Go Home Productions -- "Paperback Believer" (2007)


It's a thousand pages, give or take a few
I'll be writing more in a week or two

Mark Twain produced many, many pithy aphorisms.  But he didn't write many of the most famous sayings that are attributed to him.

Mark Twain
Here are a few famous Mark Twain quotes that Mark Twain apparently never said:

-- "The coldest winter I ever spent was a summer in San Francisco."

-- "Everybody talks about the weather, but nobody does anything about it."

-- "It is better to keep your mouth shut and appear stupid than to open it and remove all doubt."

The lines from "Paperback Writer" that are quoted above remind me of another quote that Twain is often given credit for, but which is actually derived from something that the French philosopher Blaine Pascal wrote:

-- "I would have written a shorter letter, but I did not have the time"

(That's "Je n'ai fait celle-ci plus longue que parce que je n'ai pas eu le loisir de la faire plus courte" in the original French.)


Most mashups combine dissimilar musical tracks.  But this Go Home Productions track, which is on the album This Was Pop (2002-2007), combines contemporaneous songs from the same genre -- in this case, the 1966 Beatles' hit single, "Paperback Writer" and the Monkees' hit from the same year, "I'm a Believer."

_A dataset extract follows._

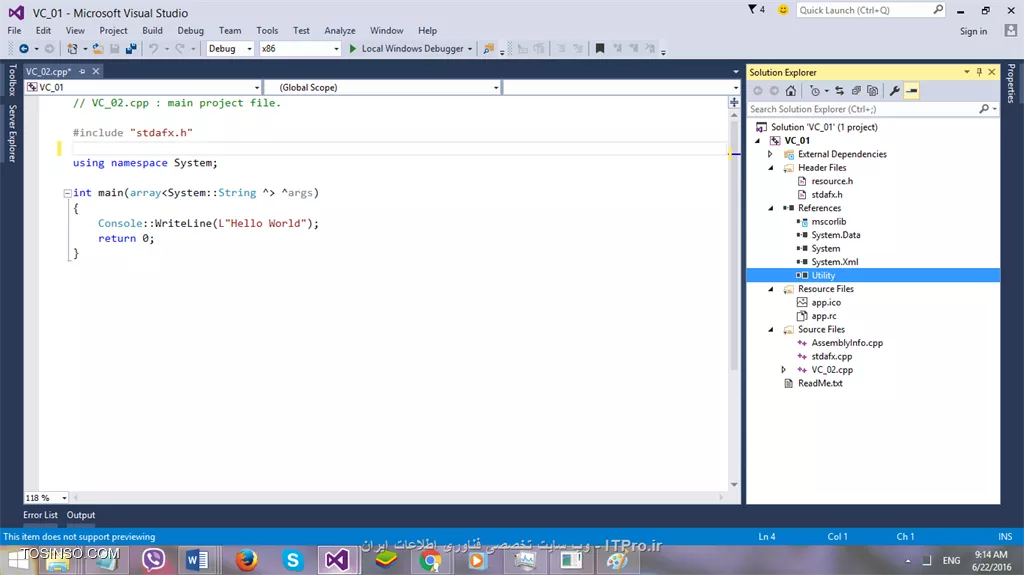Switch to the Error List tab
Image resolution: width=1024 pixels, height=575 pixels.
(41, 515)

The two songs mesh together almost perfectly -- the mashup sounds like one song rather than a combination of two songs.  It's easy to imagine the Beatles and the Monkees (or more likely a couple of tribute bands) performing this mashup live.  

Mark Vidler, the brains behind
Go Home Productions
Mark Vidler of Go Home Productions must have a thing about "Paperback Writer."  He producer another mashup that combines the lyrics to "Paperback Writer" with the instrumental track of a different hit single -- the Knack's "My Sharona."